Do linear layer after GRU saved the sequence output order?

I’m dealing with the following senario:

  • My input has the shape of: [batch_size, input_sequence_length, input_features]

    input_sequence_length = 10

    input_features = 3

  • My output has the shape of: [batch_size, output_sequence_length]

    output_sequence_length = 5

i.e: for each time slot of 10 units (each slot with 3 features) I need to predict the next 5 slots values.

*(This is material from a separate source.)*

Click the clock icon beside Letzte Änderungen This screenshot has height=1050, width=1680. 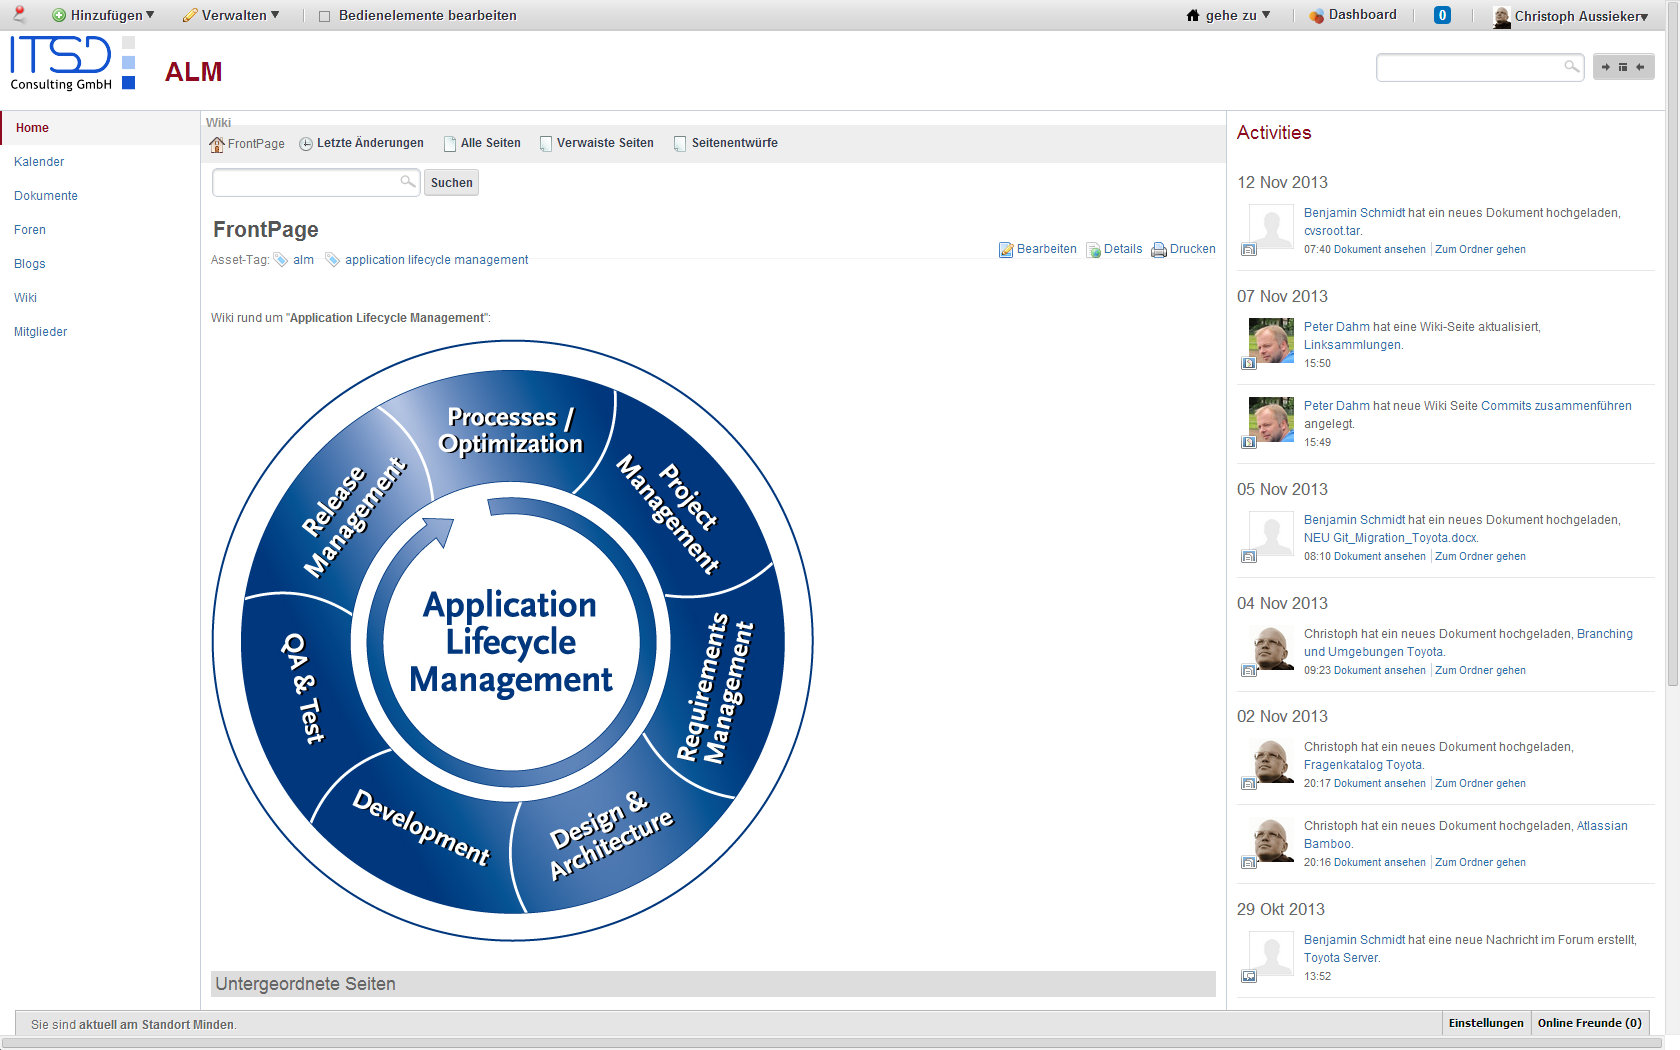coord(306,144)
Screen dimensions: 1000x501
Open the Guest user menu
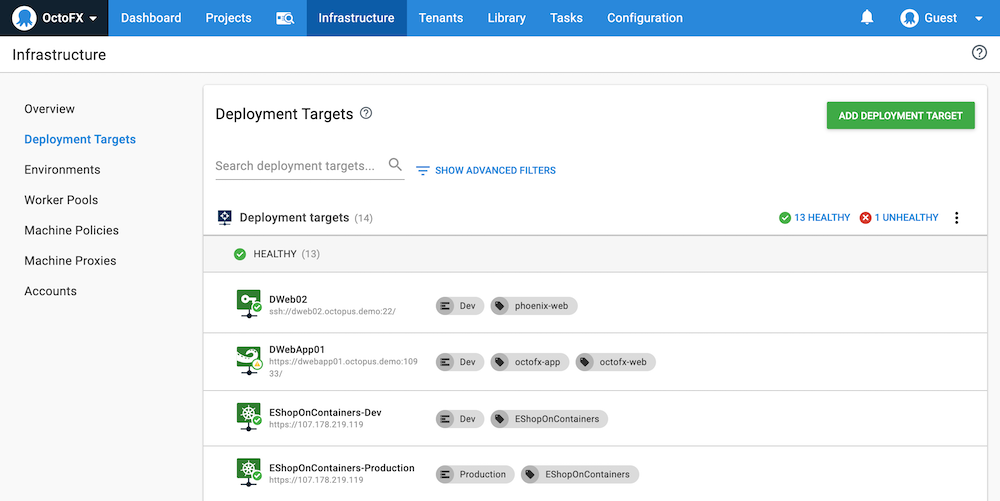click(x=942, y=18)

I built the following model:

import torch
import torch.nn as nn
import torchinfo

class MyModel(nn.Module):
    def __init__(self):
        super(MyModel, self).__init__()
        self.GRU = nn.GRU(input_size=3, hidden_size=32, num_layers=2, batch_first=True)
        self.fc  = nn.Linear(32, 5)
    def forward(self, input_series):
        output, h = self.GRU(input_series)                
        output    = output[:,  -1, :]       # get last state                
        output    = self.fc(output) 
        output    = output.view(-1, 5, 1)   # reorginize output        
        return output
torchinfo.summary(MyModel(), (512, 10, 3))  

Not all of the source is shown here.